### TASK DESCRIPTION
Rewrite the listing from the line containing "Click resistor R11 below capacitor C4" down to the line containing "point(535,620)", putting "measurement tag" wherever "dimension label" appears and changing nothing else.

### TASK INPUT
──────────
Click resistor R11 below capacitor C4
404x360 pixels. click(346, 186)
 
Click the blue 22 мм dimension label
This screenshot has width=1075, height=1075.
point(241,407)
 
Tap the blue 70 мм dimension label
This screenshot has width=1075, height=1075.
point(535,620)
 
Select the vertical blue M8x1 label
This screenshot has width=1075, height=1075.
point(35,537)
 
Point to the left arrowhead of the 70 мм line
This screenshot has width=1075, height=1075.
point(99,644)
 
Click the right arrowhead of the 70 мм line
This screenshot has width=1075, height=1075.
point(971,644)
──────────
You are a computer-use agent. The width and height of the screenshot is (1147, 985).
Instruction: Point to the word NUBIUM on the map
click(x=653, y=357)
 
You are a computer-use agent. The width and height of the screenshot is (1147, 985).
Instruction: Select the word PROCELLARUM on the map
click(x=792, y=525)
──────────
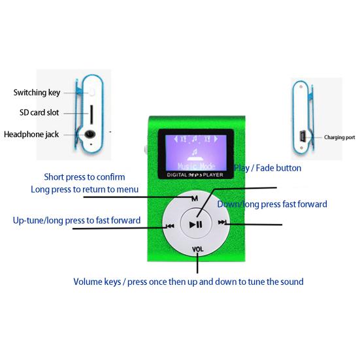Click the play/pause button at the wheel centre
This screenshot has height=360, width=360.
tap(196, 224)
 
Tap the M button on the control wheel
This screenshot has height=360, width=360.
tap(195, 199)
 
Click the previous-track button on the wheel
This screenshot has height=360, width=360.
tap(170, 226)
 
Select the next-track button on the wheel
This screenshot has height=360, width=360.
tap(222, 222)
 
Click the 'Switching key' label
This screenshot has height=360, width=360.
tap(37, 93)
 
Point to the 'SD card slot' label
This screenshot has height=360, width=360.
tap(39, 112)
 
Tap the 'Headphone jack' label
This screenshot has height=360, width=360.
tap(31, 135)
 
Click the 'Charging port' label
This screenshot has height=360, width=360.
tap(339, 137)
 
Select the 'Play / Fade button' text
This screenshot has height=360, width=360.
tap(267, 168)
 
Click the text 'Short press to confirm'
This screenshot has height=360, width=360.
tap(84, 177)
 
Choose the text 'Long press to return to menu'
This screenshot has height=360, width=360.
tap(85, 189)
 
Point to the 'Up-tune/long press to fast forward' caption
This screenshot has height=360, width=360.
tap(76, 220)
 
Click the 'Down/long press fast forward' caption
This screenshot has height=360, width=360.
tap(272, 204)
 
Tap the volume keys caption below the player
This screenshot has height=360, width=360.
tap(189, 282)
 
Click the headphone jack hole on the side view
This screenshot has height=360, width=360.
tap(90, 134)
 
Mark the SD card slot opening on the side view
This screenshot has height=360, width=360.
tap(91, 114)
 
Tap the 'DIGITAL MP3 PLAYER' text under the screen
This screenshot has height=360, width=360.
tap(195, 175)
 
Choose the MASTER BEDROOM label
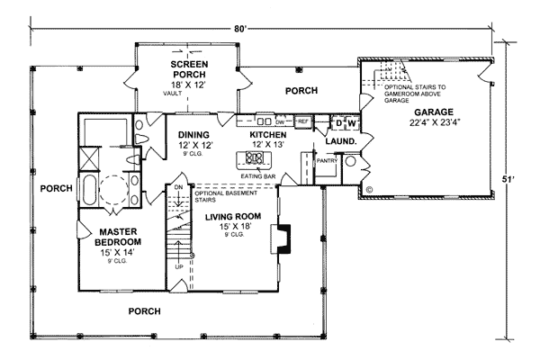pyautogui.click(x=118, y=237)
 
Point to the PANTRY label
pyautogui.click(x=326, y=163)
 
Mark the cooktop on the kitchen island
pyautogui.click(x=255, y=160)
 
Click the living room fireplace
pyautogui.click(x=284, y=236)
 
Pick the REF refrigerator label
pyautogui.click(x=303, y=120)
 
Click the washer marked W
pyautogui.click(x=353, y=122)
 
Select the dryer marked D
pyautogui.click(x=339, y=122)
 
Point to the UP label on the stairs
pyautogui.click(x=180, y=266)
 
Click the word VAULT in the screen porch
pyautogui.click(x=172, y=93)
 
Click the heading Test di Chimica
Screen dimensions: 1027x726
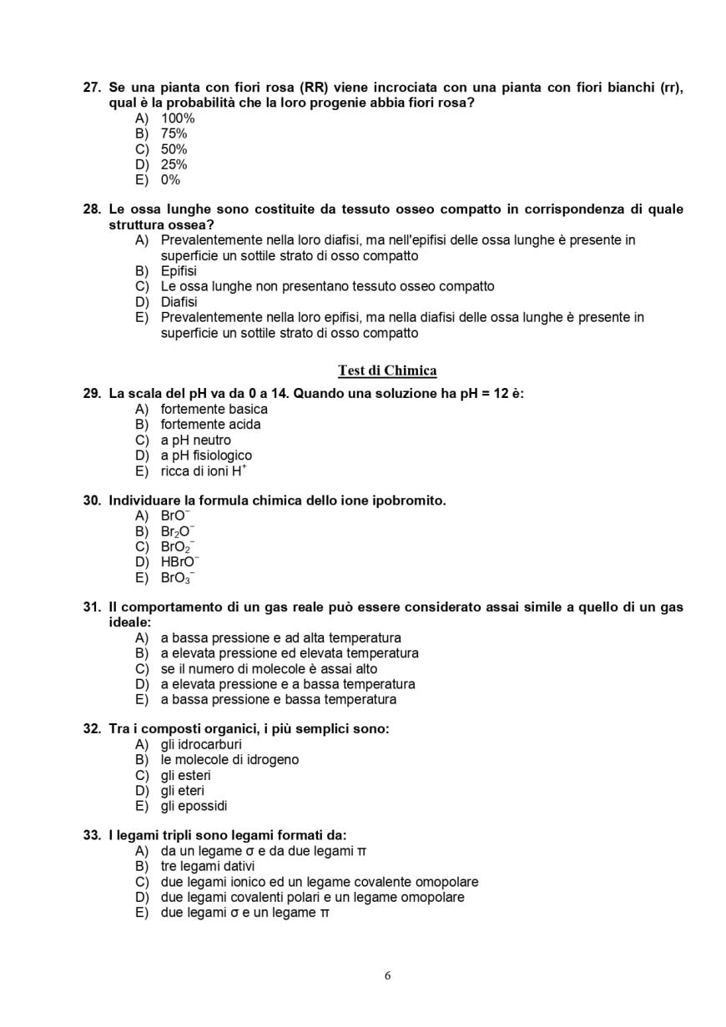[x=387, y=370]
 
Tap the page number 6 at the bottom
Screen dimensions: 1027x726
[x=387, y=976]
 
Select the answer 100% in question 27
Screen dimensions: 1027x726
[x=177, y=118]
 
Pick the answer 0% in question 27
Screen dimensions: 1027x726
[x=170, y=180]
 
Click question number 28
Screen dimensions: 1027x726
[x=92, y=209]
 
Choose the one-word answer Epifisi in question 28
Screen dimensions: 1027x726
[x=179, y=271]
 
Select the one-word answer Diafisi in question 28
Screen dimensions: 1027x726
──────────
### TASK ANSWER
Click resistor R11 below capacitor C4
404x360 pixels. click(346, 186)
 
Click the blue 22 мм measurement tag
This screenshot has width=1075, height=1075.
point(241,407)
 
Tap the blue 70 мм measurement tag
This screenshot has width=1075, height=1075.
point(535,620)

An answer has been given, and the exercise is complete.